A West Valley City man will spend at least four years in prison for culminating a road rage incident by firing a gun multiple times at another driver in front of a backdrop of West Jordan town homes.
Joseph Granados, 35, was found guilty of attempted murder, fleeing from police, illegal possession of a firearm and criminal mischief following an October trial in 3rd District Court.
Granados has a lengthy criminal history, and his docket entry contains aliases such as “J Psycho” and “Cyko.”
The incident began shortly after 4 p.m. on June 6, 2016, when Granados, driving a maroon sedan, pulled up next to a silver sedan traveling south on Grizzly Way. Granados looked “threateningly” at the driver before showing him a gun, West Jordan police Lt. Rich Bell said at the time, noting that police do not know what Granados’ motivation was.

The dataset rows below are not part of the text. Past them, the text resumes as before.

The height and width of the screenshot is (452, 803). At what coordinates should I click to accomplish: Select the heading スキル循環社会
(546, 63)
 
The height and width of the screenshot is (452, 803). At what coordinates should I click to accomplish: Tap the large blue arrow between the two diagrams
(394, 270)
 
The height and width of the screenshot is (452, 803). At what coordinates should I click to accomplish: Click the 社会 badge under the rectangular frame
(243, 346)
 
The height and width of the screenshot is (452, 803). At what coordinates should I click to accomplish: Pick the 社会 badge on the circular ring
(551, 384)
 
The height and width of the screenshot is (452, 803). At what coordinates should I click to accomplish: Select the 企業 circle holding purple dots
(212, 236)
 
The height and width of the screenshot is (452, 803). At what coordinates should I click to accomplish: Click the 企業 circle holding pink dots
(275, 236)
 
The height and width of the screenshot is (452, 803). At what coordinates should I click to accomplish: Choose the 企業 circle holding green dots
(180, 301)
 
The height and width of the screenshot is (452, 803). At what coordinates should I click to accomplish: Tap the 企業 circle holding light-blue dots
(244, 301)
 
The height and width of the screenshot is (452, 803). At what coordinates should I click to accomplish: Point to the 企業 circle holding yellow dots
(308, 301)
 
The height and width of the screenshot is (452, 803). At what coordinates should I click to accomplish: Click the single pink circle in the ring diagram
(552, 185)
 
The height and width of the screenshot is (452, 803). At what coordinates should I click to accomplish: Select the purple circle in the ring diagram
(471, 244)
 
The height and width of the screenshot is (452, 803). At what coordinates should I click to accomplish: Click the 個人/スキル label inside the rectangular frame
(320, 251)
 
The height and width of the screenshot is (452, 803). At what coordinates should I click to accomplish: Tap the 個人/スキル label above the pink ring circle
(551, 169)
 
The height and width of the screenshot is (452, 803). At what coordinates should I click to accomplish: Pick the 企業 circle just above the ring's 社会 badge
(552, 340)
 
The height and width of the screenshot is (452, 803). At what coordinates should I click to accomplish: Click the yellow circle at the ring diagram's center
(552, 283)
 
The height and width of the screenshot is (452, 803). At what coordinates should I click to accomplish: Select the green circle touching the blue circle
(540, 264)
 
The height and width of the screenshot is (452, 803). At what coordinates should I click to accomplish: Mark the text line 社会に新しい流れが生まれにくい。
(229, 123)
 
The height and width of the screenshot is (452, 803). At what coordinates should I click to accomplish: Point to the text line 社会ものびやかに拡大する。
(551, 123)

The driver of the silver sedan sped off, and Granados chased after him, police say. At about 7900 South, Granados forced the silver car off the road while his sedan spun in the opposite direction. Bell said Granados then fired several rounds at the driver, hitting him once in the neck.
The driver of the silver car, a West Jordan man, survived the shooting.
Granados, though, fled the scene and was later tracked down by West Valley City police, who attempted a traffic stop but were unsuccessful. Police later chased Granados into Kearns, Bell said, taking him into custody after he abandoned his car and tried to flee on foot near 4800 West 4800 South.
During a Friday sentencing hearing, Judge Paul Parker saw it as a prison case, Cooley said.
“It was an entirely unprovoked attack,” Salt Lake County Deputy District Attorney Brad Cooley later told The Tribune.
Cooley said Parker noted during sentencing that there were audible gasps from the jury when shown video of the police chase following the shooting.
Ten counts of felony discharge of a firearm were merged into the attempted murder charge after Parker ruled that the elements needed to convict Granados of the crimes were included in the attempted murder charge.
Cooley said the state opposed the motion and viewed the firing of the gun as a separate criminal act, but putting forth the best argument for the attempted murder charge hindered the ability to present the best case on the discharge of a firearm counts.
“It was a bit of a catch-22,” he said.
The judge ordered consecutive prison terms on the attempted murder, fleeing from police, illegal possession of a firearm and criminal mischief counts — for sentence of four years to life, Cooley said.
While this case is wrapped up, Garanados is potentially facing more prison time. He has four pending criminal cases including felony charges of hit and run, rioting and failure to stop at the command of police.